* _DATASET RECORDS_
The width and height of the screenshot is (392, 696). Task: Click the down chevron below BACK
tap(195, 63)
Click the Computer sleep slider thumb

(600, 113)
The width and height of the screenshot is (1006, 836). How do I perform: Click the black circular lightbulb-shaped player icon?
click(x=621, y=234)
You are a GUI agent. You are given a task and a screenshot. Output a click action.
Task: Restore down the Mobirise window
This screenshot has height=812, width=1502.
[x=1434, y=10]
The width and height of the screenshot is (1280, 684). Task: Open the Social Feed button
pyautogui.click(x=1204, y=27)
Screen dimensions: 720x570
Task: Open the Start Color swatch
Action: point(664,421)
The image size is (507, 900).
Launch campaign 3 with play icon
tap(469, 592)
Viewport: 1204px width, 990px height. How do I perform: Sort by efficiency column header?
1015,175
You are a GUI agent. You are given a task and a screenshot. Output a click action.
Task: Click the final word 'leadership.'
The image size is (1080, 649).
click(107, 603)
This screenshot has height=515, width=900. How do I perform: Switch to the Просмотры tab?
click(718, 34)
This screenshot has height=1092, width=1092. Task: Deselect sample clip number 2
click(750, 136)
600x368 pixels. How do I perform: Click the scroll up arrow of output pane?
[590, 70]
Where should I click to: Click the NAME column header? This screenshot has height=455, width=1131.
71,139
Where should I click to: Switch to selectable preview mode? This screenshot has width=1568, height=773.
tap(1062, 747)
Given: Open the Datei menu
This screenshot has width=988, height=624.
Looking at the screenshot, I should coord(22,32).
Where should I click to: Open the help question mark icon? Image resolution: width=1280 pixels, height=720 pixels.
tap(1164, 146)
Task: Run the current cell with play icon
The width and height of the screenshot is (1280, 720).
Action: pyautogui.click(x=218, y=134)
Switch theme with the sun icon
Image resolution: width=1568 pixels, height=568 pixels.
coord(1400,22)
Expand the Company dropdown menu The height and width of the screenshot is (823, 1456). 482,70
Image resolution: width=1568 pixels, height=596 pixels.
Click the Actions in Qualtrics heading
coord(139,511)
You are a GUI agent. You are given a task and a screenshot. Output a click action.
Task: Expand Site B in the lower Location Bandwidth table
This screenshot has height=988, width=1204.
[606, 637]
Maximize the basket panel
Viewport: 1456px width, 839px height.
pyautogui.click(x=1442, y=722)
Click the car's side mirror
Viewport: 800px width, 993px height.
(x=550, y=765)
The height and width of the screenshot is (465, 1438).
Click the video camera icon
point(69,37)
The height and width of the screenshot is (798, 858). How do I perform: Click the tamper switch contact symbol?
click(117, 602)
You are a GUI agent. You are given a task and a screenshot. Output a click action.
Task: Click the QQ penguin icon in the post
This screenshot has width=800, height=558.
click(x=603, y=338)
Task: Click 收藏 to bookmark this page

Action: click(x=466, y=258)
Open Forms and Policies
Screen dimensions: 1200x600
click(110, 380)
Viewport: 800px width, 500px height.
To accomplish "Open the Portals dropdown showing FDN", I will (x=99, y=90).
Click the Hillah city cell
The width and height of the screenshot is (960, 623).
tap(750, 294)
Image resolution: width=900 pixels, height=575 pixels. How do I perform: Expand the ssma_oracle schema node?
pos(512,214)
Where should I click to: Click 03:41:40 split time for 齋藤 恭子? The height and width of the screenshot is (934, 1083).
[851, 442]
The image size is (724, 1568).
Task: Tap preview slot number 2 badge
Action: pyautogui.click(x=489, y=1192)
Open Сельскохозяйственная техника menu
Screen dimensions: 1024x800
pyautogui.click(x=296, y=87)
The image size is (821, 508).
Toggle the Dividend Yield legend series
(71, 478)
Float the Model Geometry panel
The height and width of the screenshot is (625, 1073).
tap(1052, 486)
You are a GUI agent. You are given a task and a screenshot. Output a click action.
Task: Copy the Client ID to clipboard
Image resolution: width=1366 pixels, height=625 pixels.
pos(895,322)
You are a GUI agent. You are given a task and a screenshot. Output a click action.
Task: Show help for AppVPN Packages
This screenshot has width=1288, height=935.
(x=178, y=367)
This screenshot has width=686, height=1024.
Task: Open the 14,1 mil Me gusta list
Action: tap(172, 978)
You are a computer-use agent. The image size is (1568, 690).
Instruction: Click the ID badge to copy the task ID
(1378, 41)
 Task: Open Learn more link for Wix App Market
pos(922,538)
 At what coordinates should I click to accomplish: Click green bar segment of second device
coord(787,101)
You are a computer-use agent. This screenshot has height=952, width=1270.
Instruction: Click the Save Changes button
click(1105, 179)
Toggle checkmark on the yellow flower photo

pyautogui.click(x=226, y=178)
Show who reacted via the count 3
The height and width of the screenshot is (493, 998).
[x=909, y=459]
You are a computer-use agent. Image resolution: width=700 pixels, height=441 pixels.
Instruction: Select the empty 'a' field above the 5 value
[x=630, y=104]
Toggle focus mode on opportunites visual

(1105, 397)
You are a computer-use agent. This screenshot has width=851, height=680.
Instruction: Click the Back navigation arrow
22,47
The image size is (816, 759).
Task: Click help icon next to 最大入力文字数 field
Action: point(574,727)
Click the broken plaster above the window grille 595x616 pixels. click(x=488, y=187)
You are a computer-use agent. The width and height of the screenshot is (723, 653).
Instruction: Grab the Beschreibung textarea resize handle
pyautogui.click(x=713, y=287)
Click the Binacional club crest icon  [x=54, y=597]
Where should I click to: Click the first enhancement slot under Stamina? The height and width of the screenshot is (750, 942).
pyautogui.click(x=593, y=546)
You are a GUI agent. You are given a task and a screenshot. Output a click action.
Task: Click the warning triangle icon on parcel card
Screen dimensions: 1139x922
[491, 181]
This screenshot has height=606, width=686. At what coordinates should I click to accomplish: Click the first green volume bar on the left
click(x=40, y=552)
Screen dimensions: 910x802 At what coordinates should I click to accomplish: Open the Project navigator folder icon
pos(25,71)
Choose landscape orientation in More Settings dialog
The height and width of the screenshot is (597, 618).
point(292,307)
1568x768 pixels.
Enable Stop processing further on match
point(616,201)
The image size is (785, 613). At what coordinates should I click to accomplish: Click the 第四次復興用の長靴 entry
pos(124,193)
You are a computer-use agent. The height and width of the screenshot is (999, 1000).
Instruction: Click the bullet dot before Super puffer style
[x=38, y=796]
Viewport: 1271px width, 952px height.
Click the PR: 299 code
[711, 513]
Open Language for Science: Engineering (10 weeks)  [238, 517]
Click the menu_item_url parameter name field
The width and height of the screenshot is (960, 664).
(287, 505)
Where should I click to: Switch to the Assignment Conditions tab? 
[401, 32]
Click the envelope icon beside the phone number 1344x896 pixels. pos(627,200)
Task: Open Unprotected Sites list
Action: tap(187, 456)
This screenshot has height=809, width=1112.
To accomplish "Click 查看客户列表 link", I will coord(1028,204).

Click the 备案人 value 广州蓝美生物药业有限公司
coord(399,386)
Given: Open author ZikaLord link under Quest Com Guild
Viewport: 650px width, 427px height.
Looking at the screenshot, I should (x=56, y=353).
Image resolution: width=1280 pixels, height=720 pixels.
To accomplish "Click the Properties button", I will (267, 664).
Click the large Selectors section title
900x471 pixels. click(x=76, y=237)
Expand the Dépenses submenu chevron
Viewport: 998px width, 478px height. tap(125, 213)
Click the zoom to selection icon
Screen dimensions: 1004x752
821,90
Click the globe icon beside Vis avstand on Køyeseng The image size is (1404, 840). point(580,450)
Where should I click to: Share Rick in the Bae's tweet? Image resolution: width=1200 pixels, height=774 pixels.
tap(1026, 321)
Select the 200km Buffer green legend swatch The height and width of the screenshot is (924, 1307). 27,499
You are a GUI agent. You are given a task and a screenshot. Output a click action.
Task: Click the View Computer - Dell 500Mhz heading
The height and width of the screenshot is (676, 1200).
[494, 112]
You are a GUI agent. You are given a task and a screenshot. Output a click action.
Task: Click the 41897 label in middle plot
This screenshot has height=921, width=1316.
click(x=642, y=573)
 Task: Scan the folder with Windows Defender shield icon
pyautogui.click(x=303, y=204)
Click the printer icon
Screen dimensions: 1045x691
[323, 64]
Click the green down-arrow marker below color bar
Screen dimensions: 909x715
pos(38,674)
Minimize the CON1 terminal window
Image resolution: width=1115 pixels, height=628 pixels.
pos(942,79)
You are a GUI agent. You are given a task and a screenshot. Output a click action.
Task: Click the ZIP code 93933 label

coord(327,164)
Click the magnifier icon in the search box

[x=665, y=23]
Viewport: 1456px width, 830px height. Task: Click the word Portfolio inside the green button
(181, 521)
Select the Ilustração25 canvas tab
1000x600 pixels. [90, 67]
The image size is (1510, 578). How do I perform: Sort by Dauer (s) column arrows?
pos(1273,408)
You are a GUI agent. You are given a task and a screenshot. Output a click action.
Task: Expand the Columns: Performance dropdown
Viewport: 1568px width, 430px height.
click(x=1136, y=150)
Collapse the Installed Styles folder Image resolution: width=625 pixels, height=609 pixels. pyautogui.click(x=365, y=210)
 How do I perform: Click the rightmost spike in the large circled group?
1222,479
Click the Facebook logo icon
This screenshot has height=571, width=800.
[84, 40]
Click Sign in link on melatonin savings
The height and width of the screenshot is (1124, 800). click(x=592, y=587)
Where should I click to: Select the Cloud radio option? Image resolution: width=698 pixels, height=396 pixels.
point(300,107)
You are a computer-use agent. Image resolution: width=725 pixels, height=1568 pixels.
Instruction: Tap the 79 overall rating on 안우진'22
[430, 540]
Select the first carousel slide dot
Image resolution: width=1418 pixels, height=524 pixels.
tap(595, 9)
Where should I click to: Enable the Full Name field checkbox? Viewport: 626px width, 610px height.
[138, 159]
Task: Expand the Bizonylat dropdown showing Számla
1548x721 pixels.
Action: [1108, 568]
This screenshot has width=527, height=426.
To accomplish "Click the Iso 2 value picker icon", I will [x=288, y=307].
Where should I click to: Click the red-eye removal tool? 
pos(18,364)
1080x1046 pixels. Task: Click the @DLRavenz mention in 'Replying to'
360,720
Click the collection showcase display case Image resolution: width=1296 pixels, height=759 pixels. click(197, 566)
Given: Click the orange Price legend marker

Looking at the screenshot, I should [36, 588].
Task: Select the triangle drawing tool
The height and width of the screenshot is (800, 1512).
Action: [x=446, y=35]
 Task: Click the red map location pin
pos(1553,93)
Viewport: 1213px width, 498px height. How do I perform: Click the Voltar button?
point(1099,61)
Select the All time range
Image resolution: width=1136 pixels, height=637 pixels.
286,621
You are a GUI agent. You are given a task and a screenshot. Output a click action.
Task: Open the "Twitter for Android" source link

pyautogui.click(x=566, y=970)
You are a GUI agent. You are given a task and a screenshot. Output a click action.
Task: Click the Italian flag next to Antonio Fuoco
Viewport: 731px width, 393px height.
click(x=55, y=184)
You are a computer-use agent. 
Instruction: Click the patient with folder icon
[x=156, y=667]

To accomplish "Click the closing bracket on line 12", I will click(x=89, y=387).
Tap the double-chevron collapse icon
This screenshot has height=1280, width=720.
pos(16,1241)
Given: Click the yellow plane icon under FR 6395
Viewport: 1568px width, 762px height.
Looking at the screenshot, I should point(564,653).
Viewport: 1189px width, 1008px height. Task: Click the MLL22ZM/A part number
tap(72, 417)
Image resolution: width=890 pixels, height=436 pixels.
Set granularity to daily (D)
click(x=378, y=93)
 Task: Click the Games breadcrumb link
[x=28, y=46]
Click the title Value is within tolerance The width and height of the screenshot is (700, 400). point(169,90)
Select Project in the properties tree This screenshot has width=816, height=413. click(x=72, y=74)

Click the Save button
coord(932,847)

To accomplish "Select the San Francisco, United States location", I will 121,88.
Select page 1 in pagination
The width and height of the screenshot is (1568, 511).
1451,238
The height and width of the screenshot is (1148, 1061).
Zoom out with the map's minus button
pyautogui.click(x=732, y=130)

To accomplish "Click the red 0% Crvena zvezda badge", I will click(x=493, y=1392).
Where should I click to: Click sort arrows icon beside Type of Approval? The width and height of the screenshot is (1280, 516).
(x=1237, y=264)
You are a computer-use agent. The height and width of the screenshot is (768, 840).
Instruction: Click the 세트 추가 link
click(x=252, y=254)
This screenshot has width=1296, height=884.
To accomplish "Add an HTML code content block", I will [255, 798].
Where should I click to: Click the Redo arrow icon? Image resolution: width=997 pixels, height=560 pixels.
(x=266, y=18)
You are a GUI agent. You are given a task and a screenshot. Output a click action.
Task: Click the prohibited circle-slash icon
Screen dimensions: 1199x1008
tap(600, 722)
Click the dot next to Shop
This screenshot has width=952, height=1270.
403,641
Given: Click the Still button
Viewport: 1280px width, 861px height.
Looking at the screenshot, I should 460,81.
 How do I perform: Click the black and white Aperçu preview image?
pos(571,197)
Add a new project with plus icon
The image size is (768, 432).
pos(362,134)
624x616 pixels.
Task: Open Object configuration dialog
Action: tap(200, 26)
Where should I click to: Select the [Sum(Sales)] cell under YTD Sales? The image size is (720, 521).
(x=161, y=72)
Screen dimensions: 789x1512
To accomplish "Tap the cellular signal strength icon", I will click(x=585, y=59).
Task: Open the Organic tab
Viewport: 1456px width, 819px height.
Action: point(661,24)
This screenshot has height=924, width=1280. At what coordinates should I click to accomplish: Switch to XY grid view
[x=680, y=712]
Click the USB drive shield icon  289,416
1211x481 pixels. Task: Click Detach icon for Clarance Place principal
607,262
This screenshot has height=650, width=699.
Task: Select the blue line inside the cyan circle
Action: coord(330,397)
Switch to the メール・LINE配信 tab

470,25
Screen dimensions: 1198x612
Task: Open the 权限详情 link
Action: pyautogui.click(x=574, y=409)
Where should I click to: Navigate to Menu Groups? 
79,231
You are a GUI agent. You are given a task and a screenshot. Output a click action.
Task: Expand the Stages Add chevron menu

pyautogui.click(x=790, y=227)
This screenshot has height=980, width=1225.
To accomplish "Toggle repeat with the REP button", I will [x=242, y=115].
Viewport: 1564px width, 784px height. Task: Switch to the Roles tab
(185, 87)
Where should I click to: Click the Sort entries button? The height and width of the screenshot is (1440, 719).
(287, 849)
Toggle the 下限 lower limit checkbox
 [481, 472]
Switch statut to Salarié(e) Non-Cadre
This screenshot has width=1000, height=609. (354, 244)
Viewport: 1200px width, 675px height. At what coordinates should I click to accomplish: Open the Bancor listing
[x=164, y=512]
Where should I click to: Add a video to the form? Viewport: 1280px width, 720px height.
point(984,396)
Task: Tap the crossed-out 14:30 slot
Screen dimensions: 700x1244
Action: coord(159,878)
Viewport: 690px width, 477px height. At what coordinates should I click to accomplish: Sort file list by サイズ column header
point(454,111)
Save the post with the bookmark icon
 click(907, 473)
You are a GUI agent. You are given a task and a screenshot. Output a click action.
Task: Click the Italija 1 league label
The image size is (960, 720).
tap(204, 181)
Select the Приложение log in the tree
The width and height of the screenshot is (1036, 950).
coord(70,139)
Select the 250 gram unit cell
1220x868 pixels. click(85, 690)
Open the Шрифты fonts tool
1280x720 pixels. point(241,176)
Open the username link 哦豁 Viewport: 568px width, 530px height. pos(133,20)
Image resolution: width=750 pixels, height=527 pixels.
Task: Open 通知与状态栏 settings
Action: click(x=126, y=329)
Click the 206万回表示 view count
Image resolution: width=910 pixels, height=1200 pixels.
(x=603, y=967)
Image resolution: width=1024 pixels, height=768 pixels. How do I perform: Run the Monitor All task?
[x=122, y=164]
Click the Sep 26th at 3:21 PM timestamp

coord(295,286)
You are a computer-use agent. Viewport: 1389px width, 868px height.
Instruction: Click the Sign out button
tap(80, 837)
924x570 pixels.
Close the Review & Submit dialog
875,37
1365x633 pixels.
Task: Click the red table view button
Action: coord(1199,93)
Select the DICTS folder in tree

* _EXERCISE OBJECTIVE_
Nothing but the lines holding the word "dropdown" should be returned from the listing above.

* _SOLUTION BELOW_
Expand the Company dropdown menu The height and width of the screenshot is (823, 1456). 482,70
To accomplish "Open the Portals dropdown showing FDN", I will (x=99, y=90).
Task: Expand the Columns: Performance dropdown
Task: Expand the Bizonylat dropdown showing Számla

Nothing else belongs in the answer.